We must live as if life will end someday, because it will, and it does. Death is a shock to our system, but not as much if we live in the light of that certain pending reality. It comes like a thief in the night.
Life will end one day, but it’s not the end of what we lived for. May our prayer be that our good legacy endures. Make the most of your time.

Monday, February 26, 2018

The encouragement we give to others when we suffer or fail

Photo by Korney Violin on Unsplash
NOBODY likes to fail. We all like to succeed. But have you ever thought how much people are given to the blessing of empathy when we are exposed to suffering, and how much people are encouraged when we fail, when we show them we are fallible?
It is true. Being from divorce, I find encouragement, indeed community, in others that are from divorce. They have made similar mistakes to me. They also know the pain of marriage breakdown. They know the cost. Or, those who have experienced the loss of loved ones. For those who are suffering all essences of envy or criticism or judgment are vanquished; suddenly those who suffer are safe with us.
It may not be much of an encouragement to us when we are suffering that others are helped or relieved or inspired, but we know how much we have drawn from others when we see them endure.
When we fail, and especially when we are honest about our shortcomings, we give others permission to fail in the same way — with dignity.

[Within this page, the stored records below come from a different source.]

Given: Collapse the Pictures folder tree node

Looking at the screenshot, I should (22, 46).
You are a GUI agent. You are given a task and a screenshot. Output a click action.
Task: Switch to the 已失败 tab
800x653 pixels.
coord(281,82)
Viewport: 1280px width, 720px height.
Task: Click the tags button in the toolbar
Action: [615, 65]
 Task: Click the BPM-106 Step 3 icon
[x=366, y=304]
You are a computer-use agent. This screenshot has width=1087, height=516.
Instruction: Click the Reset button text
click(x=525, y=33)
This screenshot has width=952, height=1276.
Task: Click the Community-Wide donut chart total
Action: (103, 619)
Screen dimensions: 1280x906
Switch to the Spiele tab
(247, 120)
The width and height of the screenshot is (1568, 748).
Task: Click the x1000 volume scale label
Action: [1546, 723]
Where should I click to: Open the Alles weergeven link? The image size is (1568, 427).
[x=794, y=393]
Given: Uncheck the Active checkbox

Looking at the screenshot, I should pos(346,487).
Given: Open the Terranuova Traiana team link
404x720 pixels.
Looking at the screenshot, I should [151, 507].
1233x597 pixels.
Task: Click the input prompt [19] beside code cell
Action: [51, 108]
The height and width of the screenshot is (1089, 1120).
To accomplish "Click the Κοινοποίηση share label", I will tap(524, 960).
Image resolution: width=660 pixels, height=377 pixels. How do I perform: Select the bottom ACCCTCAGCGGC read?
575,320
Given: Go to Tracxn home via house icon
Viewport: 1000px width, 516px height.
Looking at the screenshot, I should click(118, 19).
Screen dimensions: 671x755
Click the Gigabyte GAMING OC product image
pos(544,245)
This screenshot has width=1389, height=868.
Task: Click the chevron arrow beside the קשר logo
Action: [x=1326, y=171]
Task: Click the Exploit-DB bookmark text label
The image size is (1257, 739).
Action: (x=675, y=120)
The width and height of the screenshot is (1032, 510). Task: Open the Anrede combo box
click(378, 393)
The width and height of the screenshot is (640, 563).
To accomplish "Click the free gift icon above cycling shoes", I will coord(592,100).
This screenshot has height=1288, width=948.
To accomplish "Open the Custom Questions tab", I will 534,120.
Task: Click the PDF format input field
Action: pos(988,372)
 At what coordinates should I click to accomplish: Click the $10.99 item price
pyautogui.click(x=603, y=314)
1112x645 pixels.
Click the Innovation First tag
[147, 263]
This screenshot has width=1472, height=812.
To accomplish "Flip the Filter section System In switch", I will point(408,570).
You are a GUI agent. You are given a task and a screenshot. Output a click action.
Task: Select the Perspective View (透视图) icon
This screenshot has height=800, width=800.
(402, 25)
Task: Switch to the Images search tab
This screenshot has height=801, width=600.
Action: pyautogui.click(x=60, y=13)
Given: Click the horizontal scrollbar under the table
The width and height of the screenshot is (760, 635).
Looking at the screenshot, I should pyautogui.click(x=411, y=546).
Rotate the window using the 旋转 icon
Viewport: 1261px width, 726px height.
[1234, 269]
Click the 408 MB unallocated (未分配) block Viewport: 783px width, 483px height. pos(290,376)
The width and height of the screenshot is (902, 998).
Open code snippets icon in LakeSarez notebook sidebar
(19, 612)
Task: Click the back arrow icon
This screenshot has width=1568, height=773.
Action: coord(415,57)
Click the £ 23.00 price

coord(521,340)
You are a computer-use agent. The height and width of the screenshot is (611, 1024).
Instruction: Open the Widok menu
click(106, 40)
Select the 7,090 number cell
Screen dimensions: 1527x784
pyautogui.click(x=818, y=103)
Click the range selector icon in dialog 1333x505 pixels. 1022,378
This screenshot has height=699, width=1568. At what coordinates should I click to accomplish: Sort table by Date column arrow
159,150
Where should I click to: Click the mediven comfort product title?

This is important, for we will all fail. It’s not an ‘if’, it’s a ‘when’.
When we experience misfortune, others can see that they are not alone in their misfortune. This is incredibly encouraging. This is also the reason we are better and stronger in communities like the church — over the long term we all experience loss and misfortune. Although it can feel like we are being targeted, life actually targets nobody. Loss and grief are common, give or take nuances, to all.
So, when we are given over to unfortunate circumstances, think of the encouragement we give to some, and think fondly of the empathy we receive from others.
We may find that all we need to do to change our mindset is to think less personally and more interpersonally.
When we have suffered or failed we experience what is vital to learn to encourage and empathise with others.